Exercise prompt: Among the records below, find the lines that hold the word "height" and report how many there are, with no other words.

Study material:
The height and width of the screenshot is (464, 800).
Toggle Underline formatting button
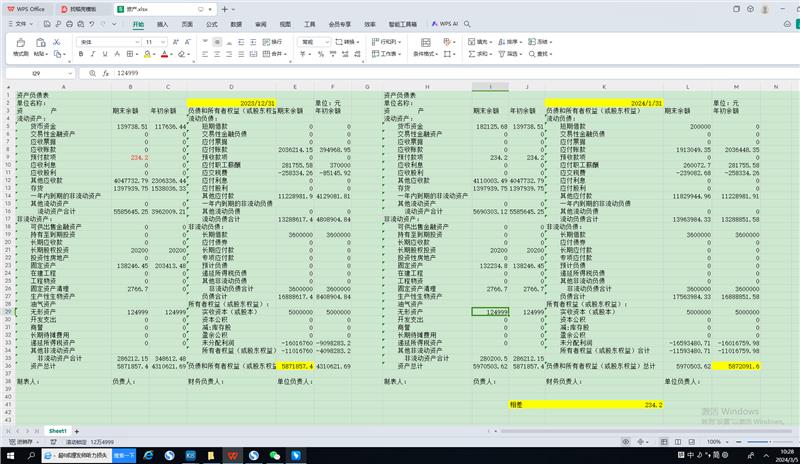click(x=106, y=55)
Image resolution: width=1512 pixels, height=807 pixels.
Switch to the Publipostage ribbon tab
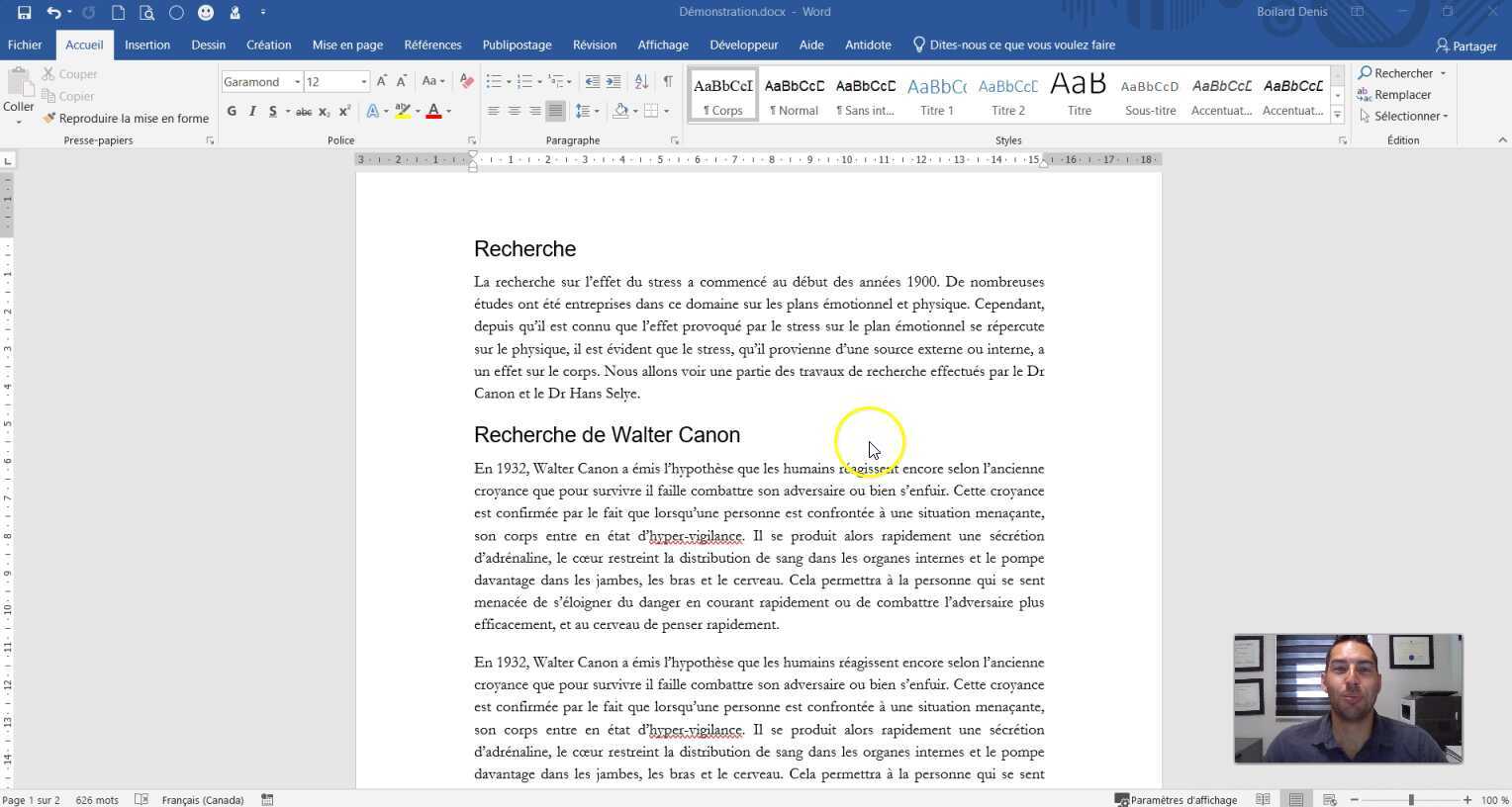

Expected output: 2